Otras intentando vincular el poder para beneficio personal, como el
enjundioso tema de Parguera,
La presencia de “therians” en Puerto Rico, ha generado comentarios y
memes que los vinculan de forma humorística o crítica a figuras
públicas. Y es lógico que las discusiones muestran una división entre
quienes ven la tendencia como una subcultura juvenil moderna o como
un problema de conducta o una moda pasajera.

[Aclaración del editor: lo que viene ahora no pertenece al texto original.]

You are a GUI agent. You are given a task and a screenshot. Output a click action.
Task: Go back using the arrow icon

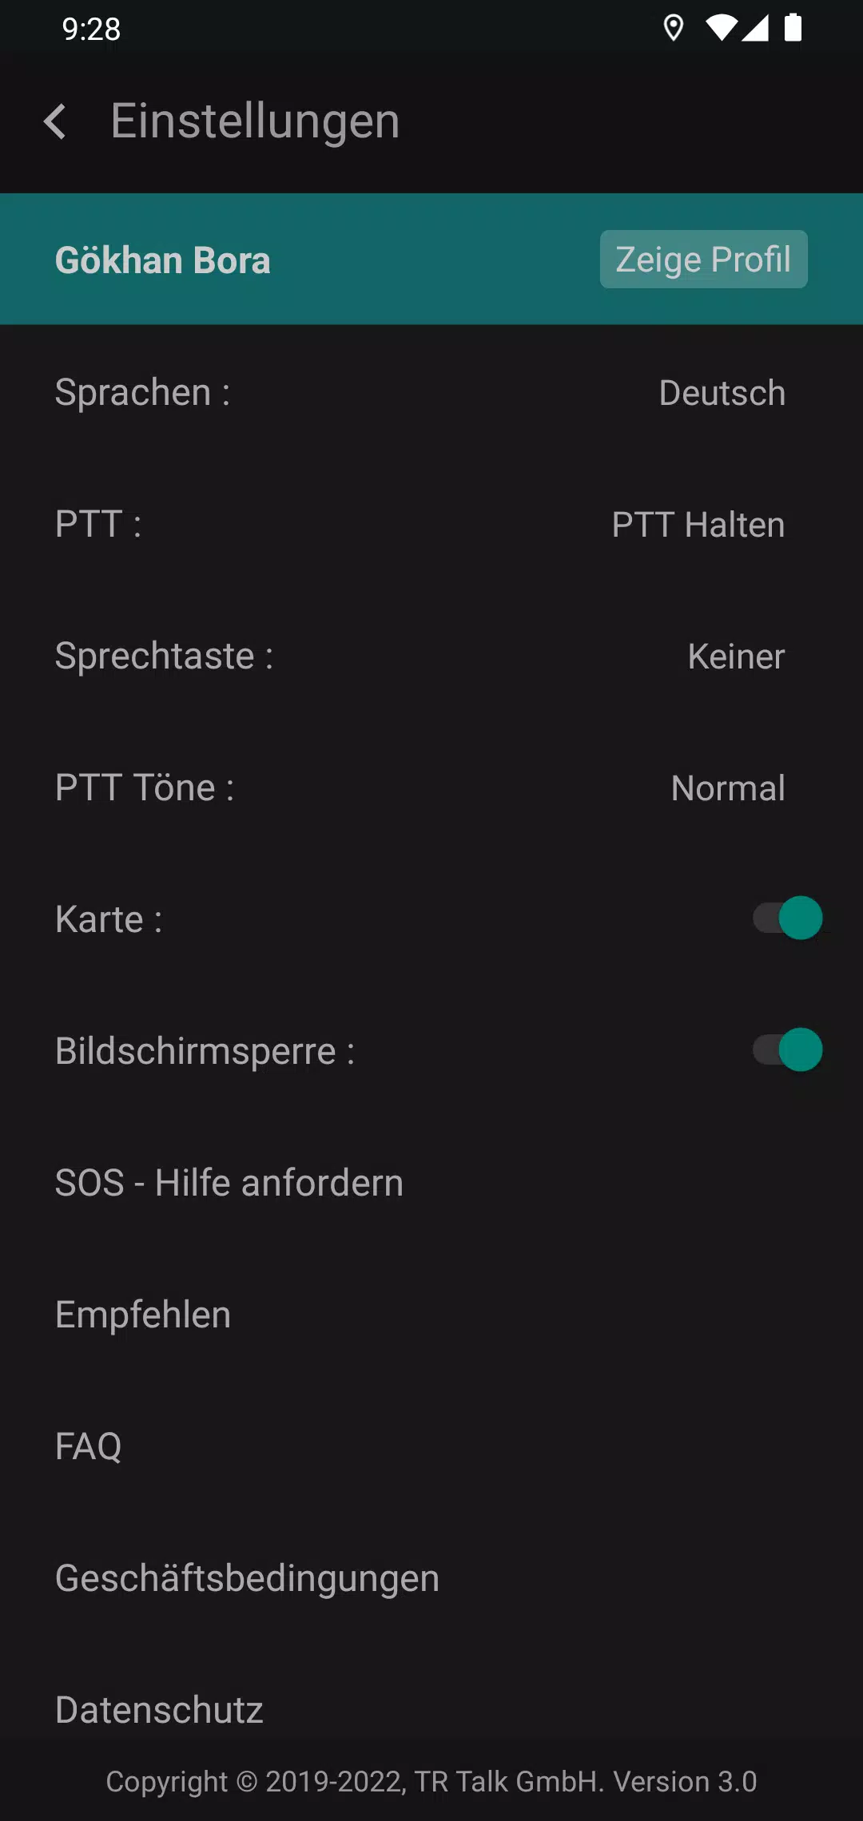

Parecería que la conexión, por tanto, podría ser una forma de
interacción cultural y de entretenimiento en las redes, no una
relación política formal.
Muchos de estos teriantropos se identifican con un animal específico,
lobo, gato, zorro, perro, entre otros. Este movimiento moderno se
originó en internet durante los años 90 y dentro de comunidades
digitales que exploran esta conexión.
Históricamente, el término proviene del griego therion “animal
salvaje" y anthropos "ser humano" y se refiere a la mezcla
humano-animal en leyendas, como el hombre lobo, el minotauro o
deidades egipcias.
Pero a diferencia del therian moderno, en la teriantropía clínica es
un fenómeno psiquiátrico raro caracterizado por la creencia delirante
de haberse transformado en animal.
Los teriantropos modernos son plenamente conscientes de que sus
cuerpos son biológicamente humano, pero sienten una distrofia de
especie o una conexión animal super profunda, que espero sea por
instantes.
Y es entonces cuando me asalta la idea de ya tener un que otro de
ellos, aún cuando sin máscara, rugiendo, maullando o ladrando por las
inmediaciones del Senado o Cámara o en alguna que otra agencia de
gobierno. Y claro, hace poco ya vimos a una gobernadora en las redes
pero sin máscara, realizando un erótico maullido y en compañía de su
Primer Caballero.
Quien sabe si se replican "tiguerazos" en las inmediaciones del
Monumento a los Héroes de la Restauración en República Dominicana, los
vemos bajar de aviones en el Aeropuerto Las Américas o paseando por
las inmediaciones de su Congreso Nacional.